Posted: **December 8th, 2015, 11:47 am**

by **Cuchulainn**

QuoteWhen they have different signs you could have catastrophic cancellation (which is also bad), but it is not the same kind of numerical drift.What's 'numerical drift'? Can you give an example? //Thinking out loud:One thing is useful to know if a sequence {a_n: n = 0,1,2,..} (aka iterative scheme) is converging or not. We know1. if the sequence is converging then it is a Cauchy sequenceBut can we state the following?2. if the Cauchy sequence is not converging then the sequence is NOT converging? Could this be a test if the scheme is drifting into the abyss? Sooner or late it will blow up.

### Numerical accuracy and performance ?

Posted: **December 8th, 2015, 12:14 pm**

by **ioualalen**

Hi Cuchulainn, of course, a numerical drift is a progressive gap between the value you want to calculate and the value you get using floating-point arithmetic. The case of the Patriot missile is a good example of that. Here, below, in a nutshell how it goes. During the loop the value calculated accumulates more and more rounding-errors, thus causing a drift.float cpt = 0.0f;for (int i = 0 ; i < 10^9 ; i++) cpt = cpt + 0.1f;printf( cpt );Concerning your second point on Cauchy Sequence, I doubt that. It does seems that you have an equivalence between Cauchy sequence and Convergence property. At least the theorem gives you a sufficient condition, but I don't think it is a necessary one. [EDIT]In fact I may be completely wrong as this website explains it.

http://demo.activemath.org/ActiveMath2/ ... uchy_seqIf you have equivalence then you could use your second property. [/EDIT]

### Numerical accuracy and performance ?

Posted: **December 8th, 2015, 12:40 pm**

by **Cuchulainn**

QuoteCauchy sequence and Convergence property. At least the theorem gives you a sufficient condition, but I don't think it is a necessary one. My conjecture is convergence => Cauchy convergence but NOT(Cauchy) => NOT(convergence).True/not true? QuoteSo for real or complex sequences, both concepts Cauchy sequence und convergent sequence are equivalent These are "complete normed vector spaces" == Banach space. So, in a complete normed vector space Cauchy convergence is necessary and sufficient for convergence to a limit.

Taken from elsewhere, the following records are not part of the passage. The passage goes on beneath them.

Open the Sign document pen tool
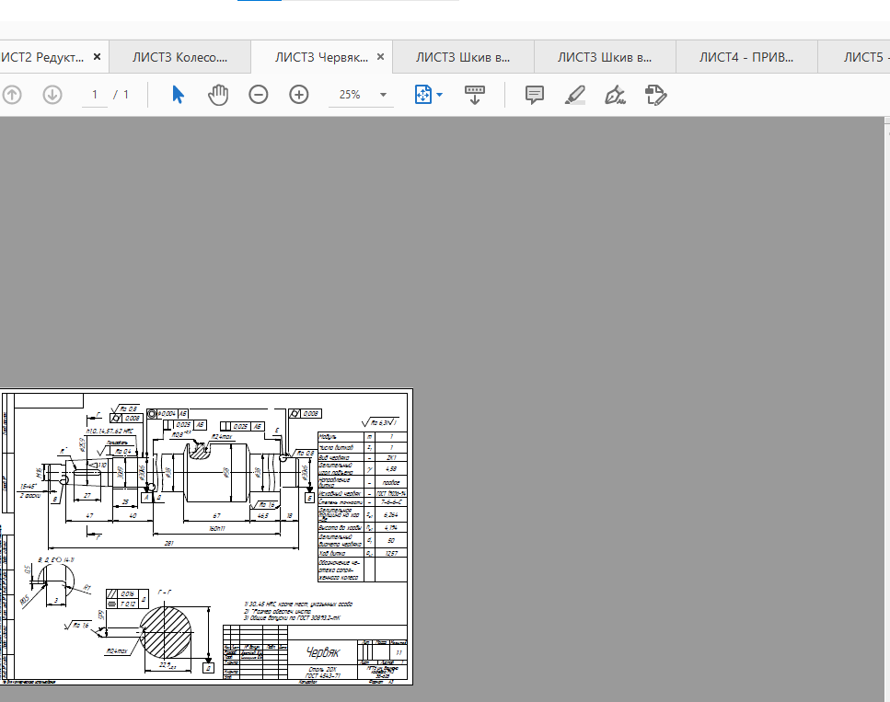The height and width of the screenshot is (702, 890). (x=615, y=95)
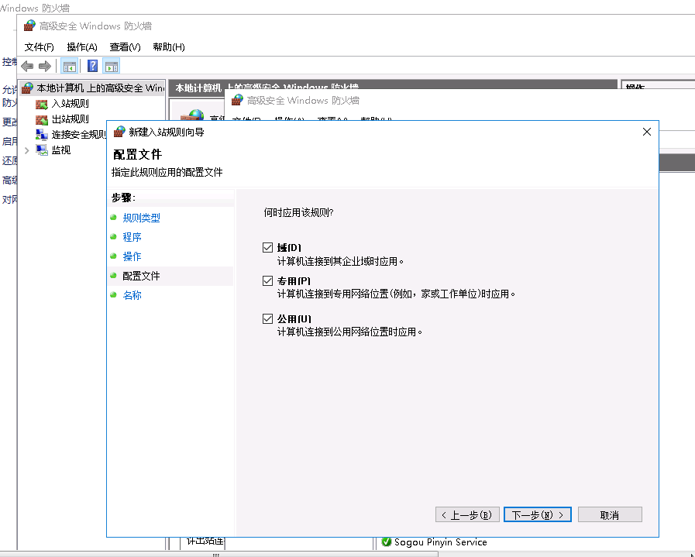Click the Back navigation arrow in the toolbar

coord(26,66)
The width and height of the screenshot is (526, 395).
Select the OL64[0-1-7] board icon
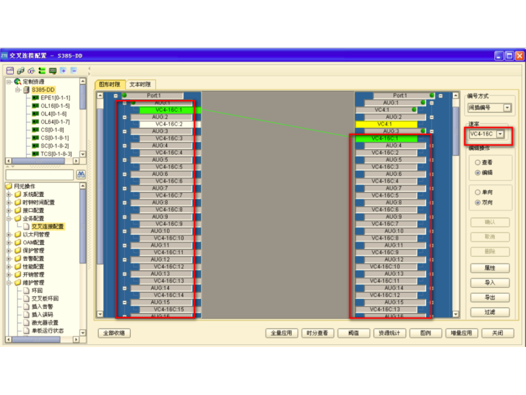tap(36, 122)
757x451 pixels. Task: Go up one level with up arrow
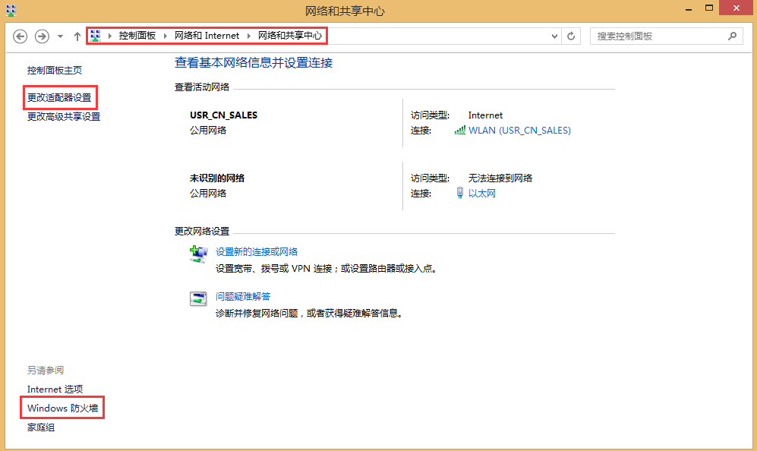point(77,36)
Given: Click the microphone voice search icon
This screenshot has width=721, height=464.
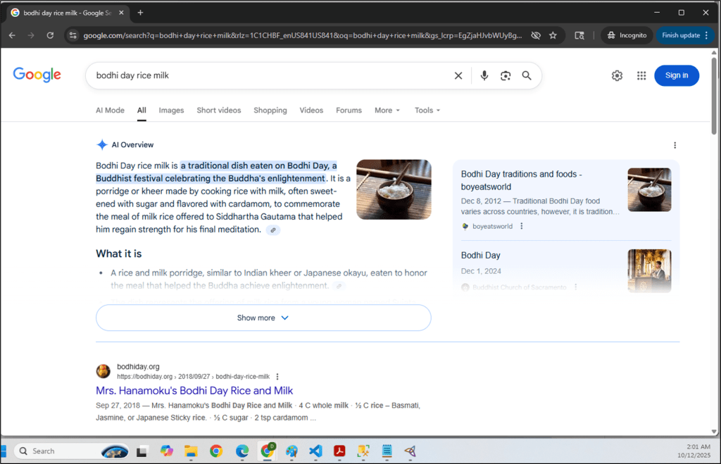Looking at the screenshot, I should [484, 76].
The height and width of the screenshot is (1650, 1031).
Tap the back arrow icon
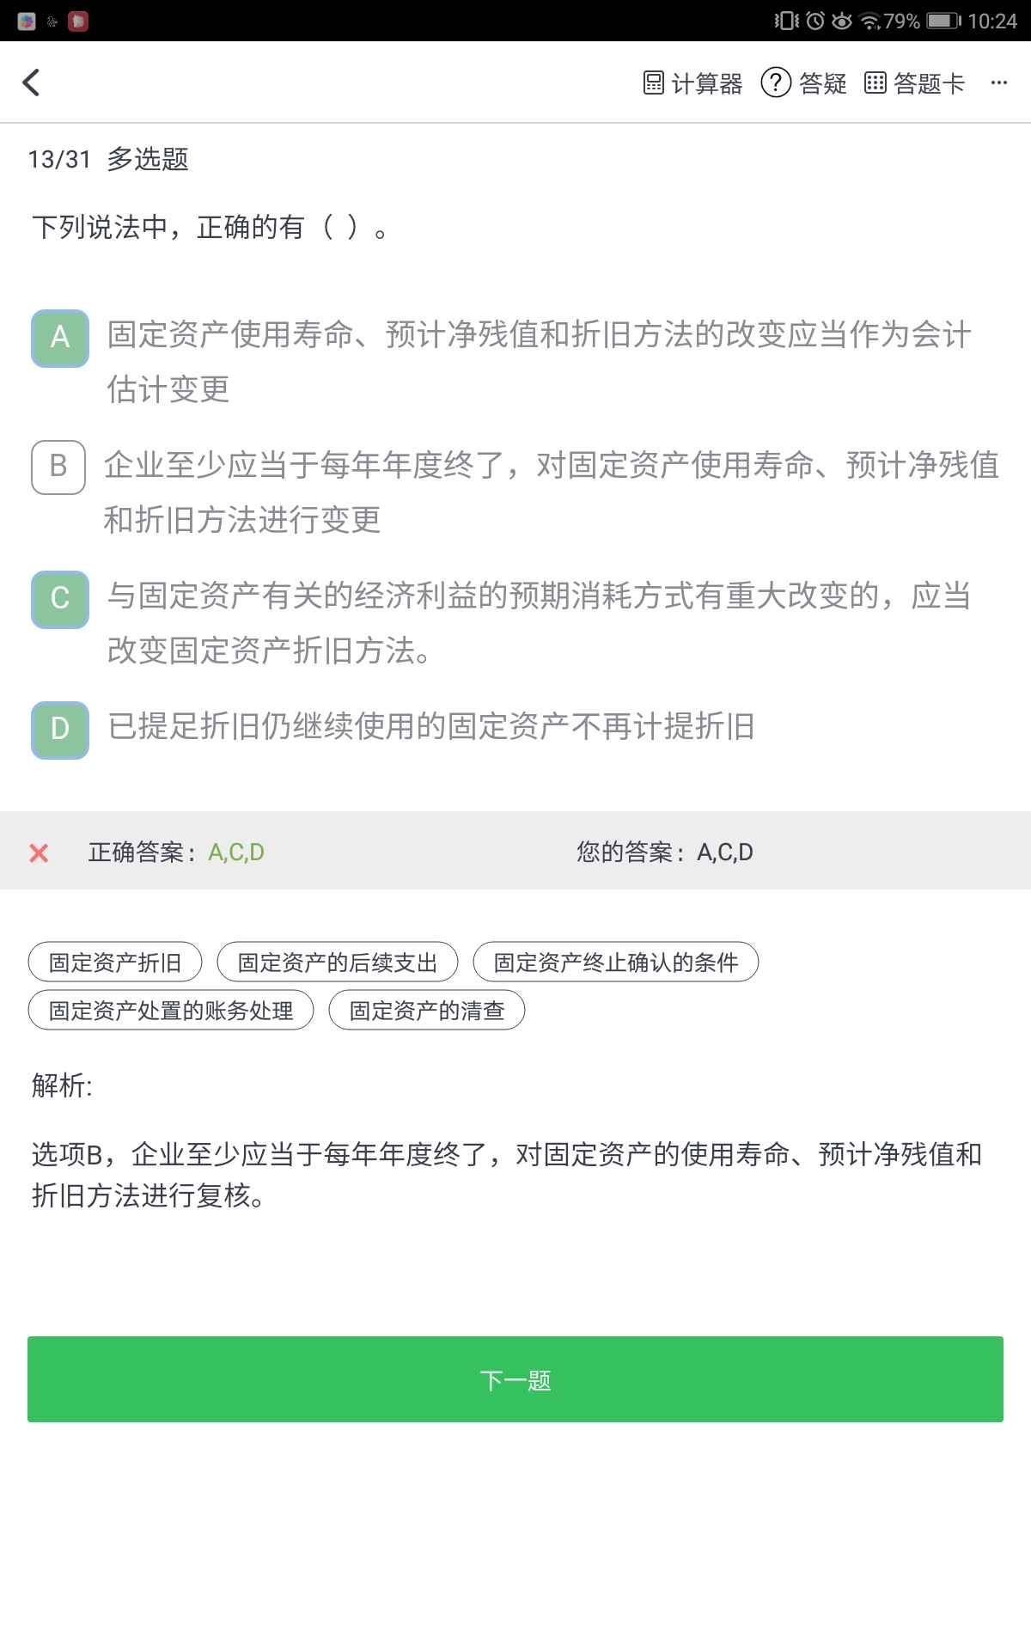pos(32,83)
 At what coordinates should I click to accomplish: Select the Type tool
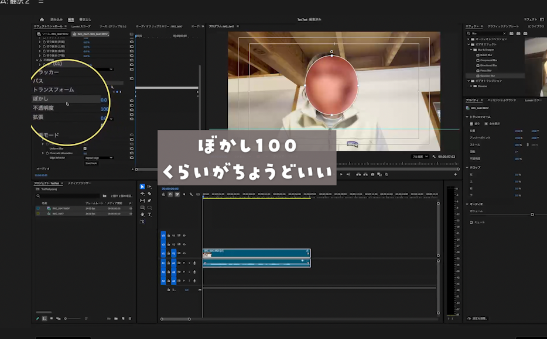[x=149, y=215]
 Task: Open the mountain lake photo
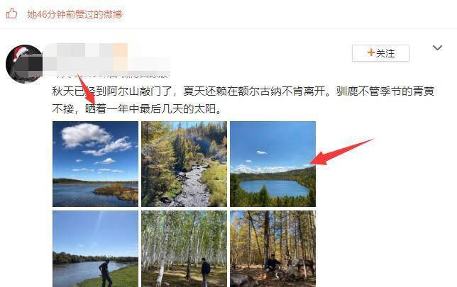click(x=272, y=164)
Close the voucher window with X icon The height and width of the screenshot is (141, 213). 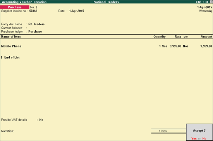coord(211,2)
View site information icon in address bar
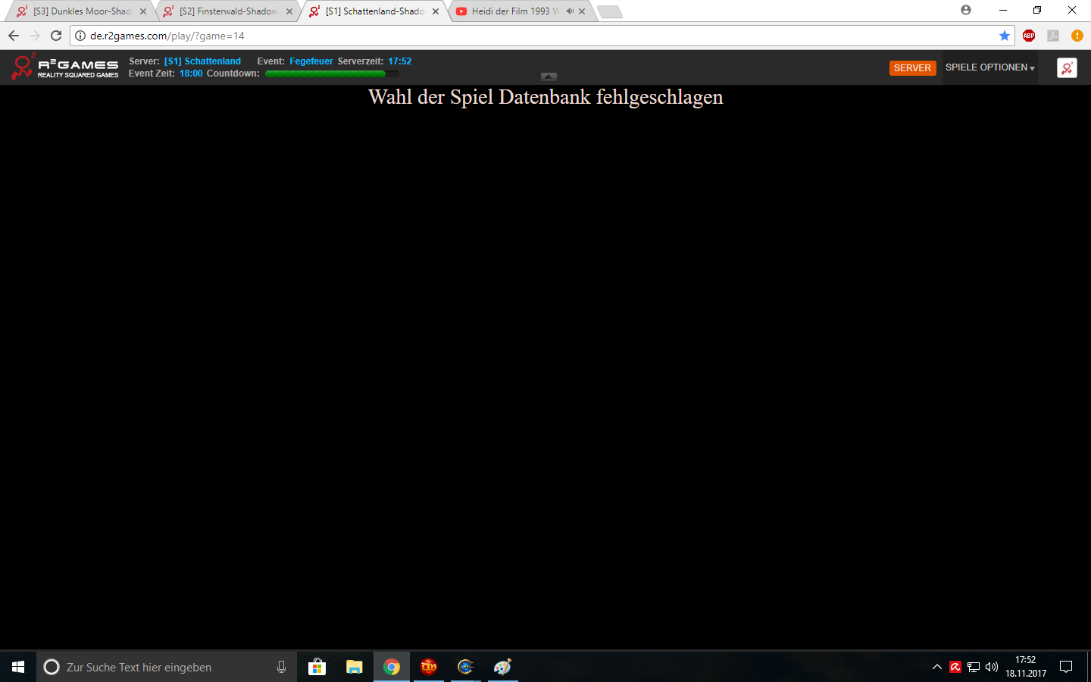Screen dimensions: 1091x682 click(x=80, y=36)

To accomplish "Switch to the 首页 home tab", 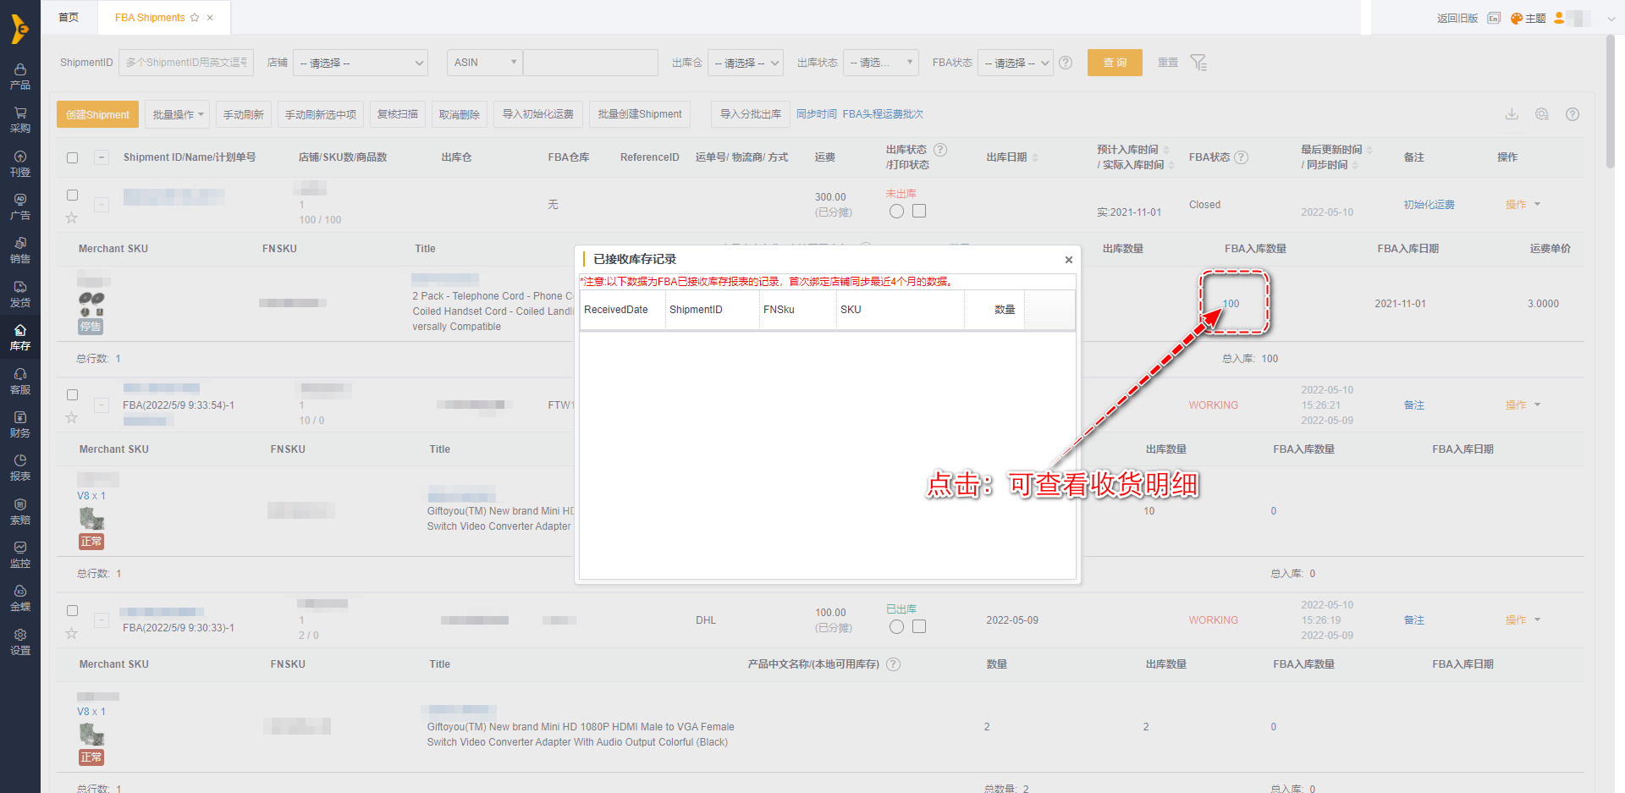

### Numerical accuracy and performance ?

Posted: **December 8th, 2015, 2:39 pm**

by **Traden4Alpha**

QuoteOriginally posted by: ioualalenQuote It's not an issue of confidence interval or drift but a more fundamental limitation of adding small numbers to large ones with a fixed-length floating point representation. Actually, in single precision floats, the problem starts showing up at much lower sample counts than 2^32 especially for calculations of higher moments.If you want a simple test of this issue, create a loop that adds 1.0 to a 32-bit float and let it loop 2^26 times. What's the result? It should be 2^26 but it won't be. You'll reach a point where x+1.0 == x.Sure, absorption occurs at some point but only if your values are all of the same sign, and you SumX is move toward larger and larger values. Is this always the case in a Monte Carlo simulation?When they have different signs you could have catastrophic cancellation (which is also bad), but it is not the same kind of numerical drift.Absorption may be a bigger issue than it first appears to be because:1. Estimates of the even moments (e.g., variance and kurtosis, etc.) do involve sums of only positive numbers (e.g., the sum of X^2 and sum of X^4 respectively).2. Absorption effects can occur even if the values are not all the same sign but the series is subject to statistical runs of the same sign. The distribution of SumX for sample size, N, will have a standard deviation of O(sqrt(N)) which should be OK for N<O(2^52) for series that have a mean of zero. But the distribution of higher odd moments for estimating skewness (i.e., the sum of X^3) will have a much higher standard deviation and begin absorbing at much lower N.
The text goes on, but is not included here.